#### WHAT THIS TASK INVOLVES
Below are entries; write every one of them out again exactly.

^^^^^^^^

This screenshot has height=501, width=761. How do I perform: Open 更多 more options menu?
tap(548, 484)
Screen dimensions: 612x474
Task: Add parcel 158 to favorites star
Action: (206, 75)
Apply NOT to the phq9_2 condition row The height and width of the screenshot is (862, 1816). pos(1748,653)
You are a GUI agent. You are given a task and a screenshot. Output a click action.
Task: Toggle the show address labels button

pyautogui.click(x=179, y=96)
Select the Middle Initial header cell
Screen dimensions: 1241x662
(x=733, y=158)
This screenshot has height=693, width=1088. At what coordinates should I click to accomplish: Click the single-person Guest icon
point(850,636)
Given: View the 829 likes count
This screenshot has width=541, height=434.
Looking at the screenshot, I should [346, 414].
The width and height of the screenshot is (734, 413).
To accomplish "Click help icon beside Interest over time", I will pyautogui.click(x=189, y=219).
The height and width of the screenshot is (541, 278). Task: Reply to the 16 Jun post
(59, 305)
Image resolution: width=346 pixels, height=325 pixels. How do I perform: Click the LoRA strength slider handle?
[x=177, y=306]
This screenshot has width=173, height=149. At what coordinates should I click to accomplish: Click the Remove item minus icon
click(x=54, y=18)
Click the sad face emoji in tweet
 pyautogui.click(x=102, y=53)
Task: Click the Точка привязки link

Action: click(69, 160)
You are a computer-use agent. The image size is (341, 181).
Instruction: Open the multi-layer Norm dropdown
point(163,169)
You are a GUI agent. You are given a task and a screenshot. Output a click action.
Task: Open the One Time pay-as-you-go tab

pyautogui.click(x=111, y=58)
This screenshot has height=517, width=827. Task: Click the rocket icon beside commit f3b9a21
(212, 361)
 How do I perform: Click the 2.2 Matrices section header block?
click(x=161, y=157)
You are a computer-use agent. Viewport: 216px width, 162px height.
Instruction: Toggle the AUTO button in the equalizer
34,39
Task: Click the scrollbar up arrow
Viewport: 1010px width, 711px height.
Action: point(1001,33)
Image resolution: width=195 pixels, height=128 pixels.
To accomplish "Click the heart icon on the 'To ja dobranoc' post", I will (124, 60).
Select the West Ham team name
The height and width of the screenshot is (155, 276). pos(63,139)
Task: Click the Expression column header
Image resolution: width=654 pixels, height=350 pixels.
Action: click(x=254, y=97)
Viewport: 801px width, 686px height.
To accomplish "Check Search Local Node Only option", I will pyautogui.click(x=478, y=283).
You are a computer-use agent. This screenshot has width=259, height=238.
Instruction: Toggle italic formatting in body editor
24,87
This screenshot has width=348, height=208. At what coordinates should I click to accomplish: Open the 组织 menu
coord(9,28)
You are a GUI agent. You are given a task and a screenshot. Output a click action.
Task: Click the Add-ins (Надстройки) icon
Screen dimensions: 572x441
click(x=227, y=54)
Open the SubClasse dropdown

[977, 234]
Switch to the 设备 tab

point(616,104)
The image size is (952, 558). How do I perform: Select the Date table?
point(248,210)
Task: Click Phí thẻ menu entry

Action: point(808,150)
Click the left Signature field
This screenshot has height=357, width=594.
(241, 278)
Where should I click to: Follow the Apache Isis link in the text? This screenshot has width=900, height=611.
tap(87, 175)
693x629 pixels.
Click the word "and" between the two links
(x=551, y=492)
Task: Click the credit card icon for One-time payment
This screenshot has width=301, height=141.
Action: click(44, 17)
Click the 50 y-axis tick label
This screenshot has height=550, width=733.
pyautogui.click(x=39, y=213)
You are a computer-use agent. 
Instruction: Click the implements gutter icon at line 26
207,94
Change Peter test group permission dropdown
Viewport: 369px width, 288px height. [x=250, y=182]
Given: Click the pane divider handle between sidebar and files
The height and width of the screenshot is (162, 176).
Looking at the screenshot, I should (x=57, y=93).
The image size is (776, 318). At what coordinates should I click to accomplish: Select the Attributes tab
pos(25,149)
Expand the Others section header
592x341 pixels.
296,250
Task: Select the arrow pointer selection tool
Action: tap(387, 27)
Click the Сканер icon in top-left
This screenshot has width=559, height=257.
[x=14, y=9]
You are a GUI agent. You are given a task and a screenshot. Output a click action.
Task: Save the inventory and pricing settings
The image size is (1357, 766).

^^^^^^^^

#### SOLUTION FOR THIS EXERCISE
This screenshot has height=501, width=761. How do I perform: Open 更多 more options menu?
tap(548, 484)
Screen dimensions: 612x474
Task: Add parcel 158 to favorites star
Action: (206, 75)
Apply NOT to the phq9_2 condition row The height and width of the screenshot is (862, 1816). pos(1748,653)
You are a GUI agent. You are given a task and a screenshot. Output a click action.
Task: Toggle the show address labels button

pyautogui.click(x=179, y=96)
Select the Middle Initial header cell
Screen dimensions: 1241x662
(x=733, y=158)
This screenshot has height=693, width=1088. At what coordinates should I click to accomplish: Click the single-person Guest icon
point(850,636)
Given: View the 829 likes count
This screenshot has width=541, height=434.
Looking at the screenshot, I should [346, 414].
The width and height of the screenshot is (734, 413).
To accomplish "Click help icon beside Interest over time", I will pyautogui.click(x=189, y=219).
The height and width of the screenshot is (541, 278). Task: Reply to the 16 Jun post
(59, 305)
Image resolution: width=346 pixels, height=325 pixels. How do I perform: Click the LoRA strength slider handle?
[x=177, y=306]
This screenshot has width=173, height=149. At what coordinates should I click to accomplish: Click the Remove item minus icon
click(x=54, y=18)
Click the sad face emoji in tweet
 pyautogui.click(x=102, y=53)
Task: Click the Точка привязки link

Action: click(69, 160)
You are a computer-use agent. The image size is (341, 181).
Instruction: Open the multi-layer Norm dropdown
point(163,169)
You are a GUI agent. You are given a task and a screenshot. Output a click action.
Task: Open the One Time pay-as-you-go tab

pyautogui.click(x=111, y=58)
This screenshot has height=517, width=827. Task: Click the rocket icon beside commit f3b9a21
(212, 361)
 How do I perform: Click the 2.2 Matrices section header block?
click(x=161, y=157)
You are a computer-use agent. Viewport: 216px width, 162px height.
Instruction: Toggle the AUTO button in the equalizer
34,39
Task: Click the scrollbar up arrow
Viewport: 1010px width, 711px height.
Action: point(1001,33)
Image resolution: width=195 pixels, height=128 pixels.
To accomplish "Click the heart icon on the 'To ja dobranoc' post", I will (124, 60).
Select the West Ham team name
The height and width of the screenshot is (155, 276). pos(63,139)
Task: Click the Expression column header
Image resolution: width=654 pixels, height=350 pixels.
Action: click(x=254, y=97)
Viewport: 801px width, 686px height.
To accomplish "Check Search Local Node Only option", I will pyautogui.click(x=478, y=283).
You are a computer-use agent. This screenshot has width=259, height=238.
Instruction: Toggle italic formatting in body editor
24,87
This screenshot has width=348, height=208. At what coordinates should I click to accomplish: Open the 组织 menu
coord(9,28)
You are a GUI agent. You are given a task and a screenshot. Output a click action.
Task: Click the Add-ins (Надстройки) icon
Screen dimensions: 572x441
click(x=227, y=54)
Open the SubClasse dropdown

[977, 234]
Switch to the 设备 tab

point(616,104)
The image size is (952, 558). How do I perform: Select the Date table?
point(248,210)
Task: Click Phí thẻ menu entry

Action: point(808,150)
Click the left Signature field
This screenshot has height=357, width=594.
(241, 278)
Where should I click to: Follow the Apache Isis link in the text? This screenshot has width=900, height=611.
tap(87, 175)
693x629 pixels.
Click the word "and" between the two links
(x=551, y=492)
Task: Click the credit card icon for One-time payment
This screenshot has width=301, height=141.
Action: click(44, 17)
Click the 50 y-axis tick label
This screenshot has height=550, width=733.
pyautogui.click(x=39, y=213)
You are a computer-use agent. 
Instruction: Click the implements gutter icon at line 26
207,94
Change Peter test group permission dropdown
Viewport: 369px width, 288px height. [x=250, y=182]
Given: Click the pane divider handle between sidebar and files
The height and width of the screenshot is (162, 176).
Looking at the screenshot, I should (x=57, y=93).
The image size is (776, 318). At what coordinates should I click to accomplish: Select the Attributes tab
pos(25,149)
Expand the Others section header
592x341 pixels.
296,250
Task: Select the arrow pointer selection tool
Action: tap(387, 27)
Click the Сканер icon in top-left
This screenshot has width=559, height=257.
[x=14, y=9]
You are a GUI agent. You are given a task and a screenshot. Output a click action.
Task: Save the inventory and pricing settings
The image size is (1357, 766).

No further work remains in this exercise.